The session looked at the ethical dimensions of artificial intelligence (AI) that can contribute to sustainable development. The moderator, Ms Sasha Rubel (Programme Specialist, Knowledge Societies Division, UNESCO) asked 3 questions that the panellists incorporated in their presentation. What do we mean by ethical and human centres in AI? What are the immediate and potential long-term ethical challenges raised by AI? Lastly, what are some of the challenges in establishing ethical frameworks in principles in this field?
Mr Peter-Paul Verbeek (COMEST Member) touched on 3 potential implications that could be at stake. In the field of education more jobs may be taken over by technology, but also critical thinking may be affected. In terms of culture, we are not sure what will be the future of diversity, languages in the age of translation, and creativity. Lastly, the communication went on how the central features of the modern world might be affected by AI.
Ms Karine Perset (Economist, OECD) spoke on five value-based principles. AI systems should respect human rights and fairness, transparent and explainable, robust and safe and secure, as well as accountable most importantly promotes inclusive growth and wellbeing. This effort of policy needs to be focused on the potentials of AI, as well as on addressing the risks at an individual and societal level.
Ms Monique Morrow (President, VETRI Foundation) raised fears on how these technologies are used in private industries that can be perceived as quite intrusive. The issue is not with AI, but it is an amplification of societal discussions.
Mr Amandeep Singh Gill (Executive Director, Secretariat of the High-Level Panel on Digital Cooperation, ex officio) said that ethics have always played a role in ambiguous situations. There needs to be the commitment to human agency, so this has to be followed up with the commitment to global and multistakeholder collaboration. We also need to maximise the enabling role for the sustainable development goals (SDGs) guardrails to prevent misuse and reduce the risk of social and individual harm.

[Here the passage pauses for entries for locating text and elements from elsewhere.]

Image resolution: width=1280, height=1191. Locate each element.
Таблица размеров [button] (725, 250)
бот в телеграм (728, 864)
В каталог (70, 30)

Ms Mei Lin Fung (Co-Founder, People Centered Internet) said that there is a dependency on AI without the institutional in commercial guardrails to use them wisely. We face the threat of technological imperialism and colonisation if we are not prepared.
Dr Salma Abbasi (Chairperson and CEO, The eWorldwide Group) talked about the educational side of things, she said there needs to be a kind of framework and policies and governments to be put into place. We are not exposed to ethics in AI until we become a graduate or an employee in an organisation, but by this point it is too late. This makes it more difficult to voice ethical concerns when exposed to commercial pressures.

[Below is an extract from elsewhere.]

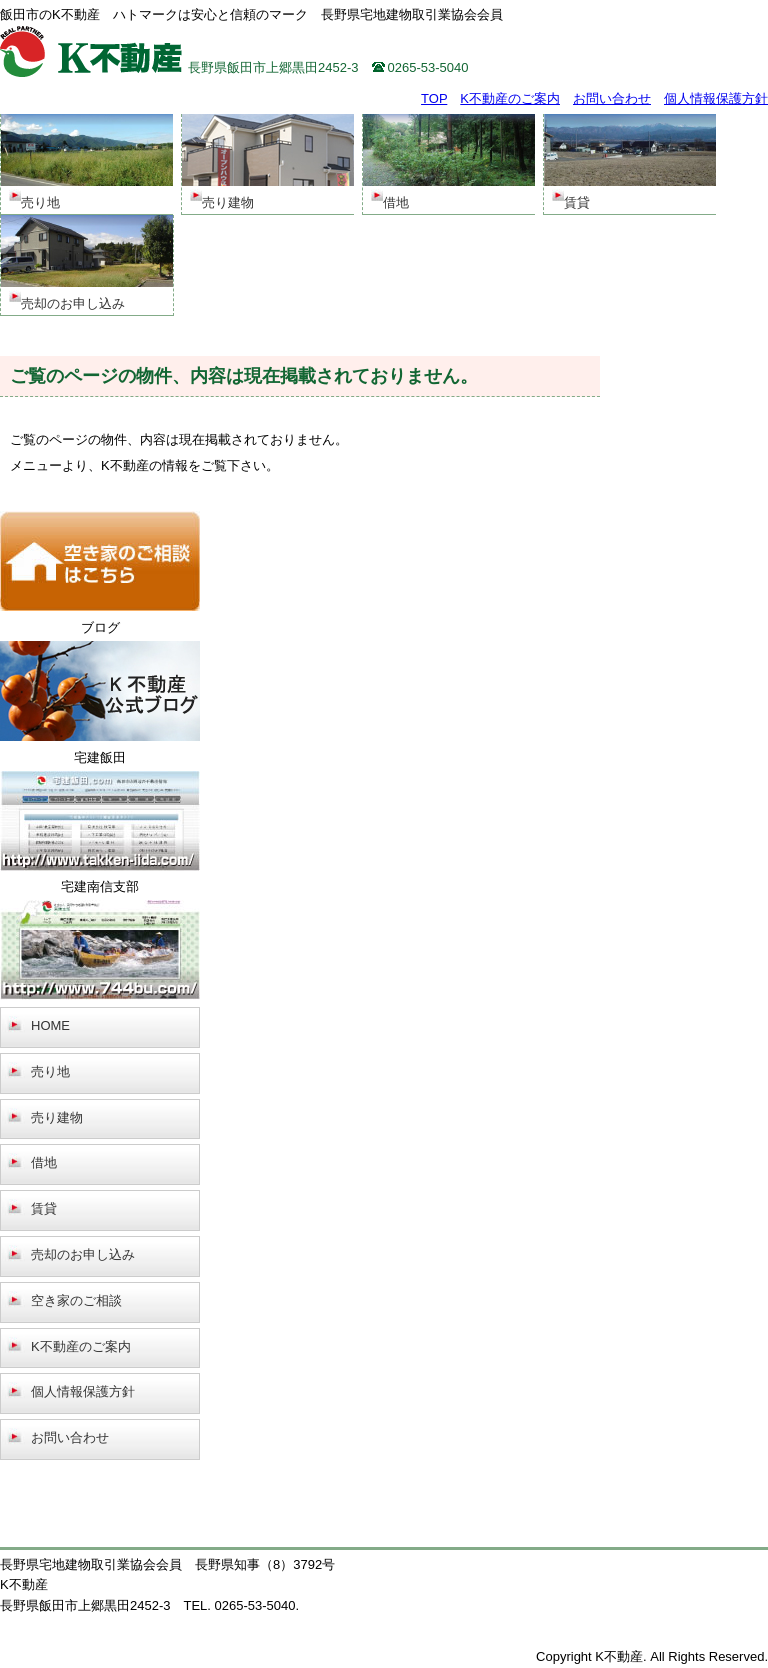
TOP (434, 98)
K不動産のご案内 (510, 98)
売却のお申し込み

Mr Konstantinos Karachalios (Managing Director, IEEE) said that in order to have the AI systems benefit us they need to be ready to predict, plan better and optimise. AI has a huge potential to help humans achieve a level of sufficiency in food and resources.
Dr Katie Evans (PhD Philosophy) talked about two capacities that have been complimentary in the course of human progress, however suddenly they are now at odds. The capacity humans have to make tools to use as a means to an end and the agency in autonomy. We have become enamoured with these tools, as a result, we have become so driven to optimise, giving up a great deal of agency and autonomy.
Mr Nicolas Miailhe (Co-Founder and Director, The Future Society) said that ethics unfolds in the reality of everyday practices of people as it emerges from the ground of the digital and global. Therefore, it is a global phenomenon requiring global co-ordination kind of articulating. There is a need to solve for everyone in a way that addresses the universal, yet respects pluralism diversity and the fact that we may not all want the same future in a granular level remains a difficult challenge since the digital revolution is in the concentration of wealth and power.
Ms Adriana Eufrasina Bora (Student, International Public Management) emphasised that we need to build technology which is assigned in the framework of social ethical principles. It is important to have an understanding that AI interacts with society on so many levels that we cannot find one solution that fits all. Digital literacy is important, but it is not sufficient to prepare students to be able to enter the label market, if we need to prepare the younger generations.
All the panellists agree on the urgency for a mulitskatholder co-operation and collaboration for governance, regulation, and implementation to work as desired.